The fool that I am, Ebb wandered out into the vicious jungle, the call of the wild too great while his domesticity too crippling. In short, he was utterly unprepared and outnumbered by two predatory coyotes.

I heard a near silent scuffling followed by a deep growl and hiss. Ebb’s deep growl and hiss.

In a flash I bolted toward the courtyard and saw the most horrifying site I’ve ever seen. My cat, my cute little snuggly innocent cat, caught between two lean killing machines. He was terrified, I could tell by his immobilized stance. Plus one of the blood suckers had him by the throat.
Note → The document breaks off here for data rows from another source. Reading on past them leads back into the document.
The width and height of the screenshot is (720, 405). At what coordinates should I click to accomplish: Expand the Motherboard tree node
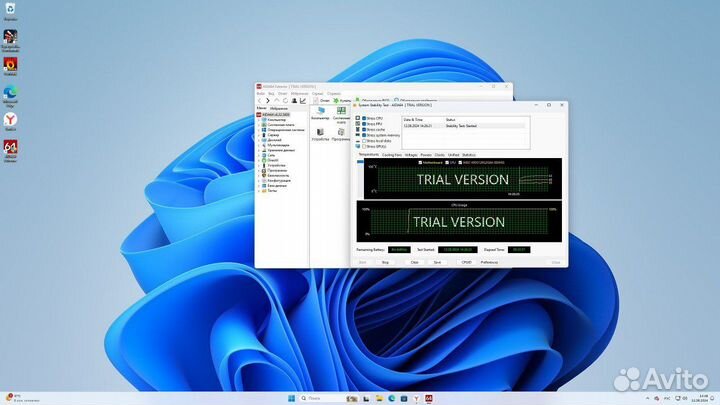click(259, 124)
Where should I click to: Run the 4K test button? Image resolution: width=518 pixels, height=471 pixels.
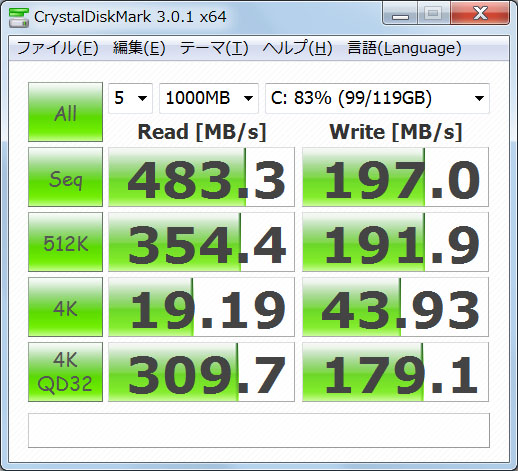[x=65, y=307]
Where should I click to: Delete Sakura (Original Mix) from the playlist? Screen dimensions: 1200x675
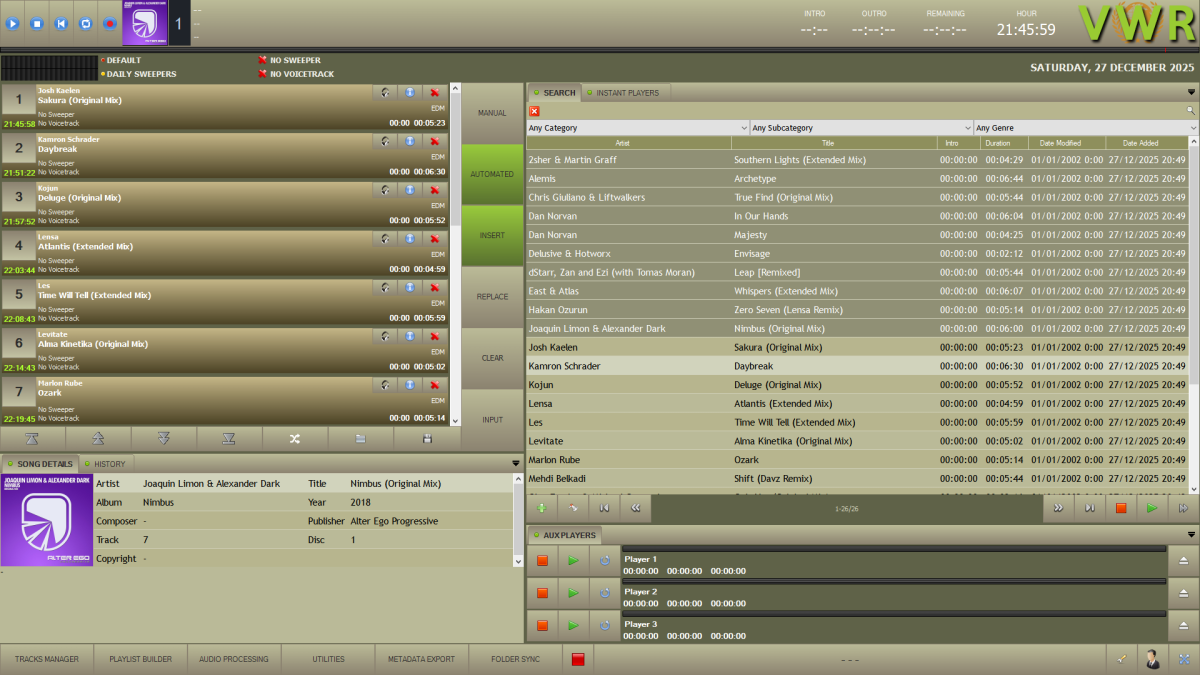tap(434, 91)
The second had him pinned from behind, clutching Ebb’s tail.

This all happened within the span of maybe 5-10 seconds. Without thinking, I ran straight toward them, clapping loudly and shouting. They scurried immediately. Amazingly, Ebb remained there, frozen and hissing at me. I managed to carry him inside to inspect his wounds.

Even more incredibly, he was not gushing blood anywhere. I tossed him into the pet carrier and dashed off to the pet ER. The time was 12am.

Would you believe that all of Ebb’s wounds were superficial? Neither did I. Turns out that Ebb survived with only two bad scrapes on the back of his throat and a small cut on his tail.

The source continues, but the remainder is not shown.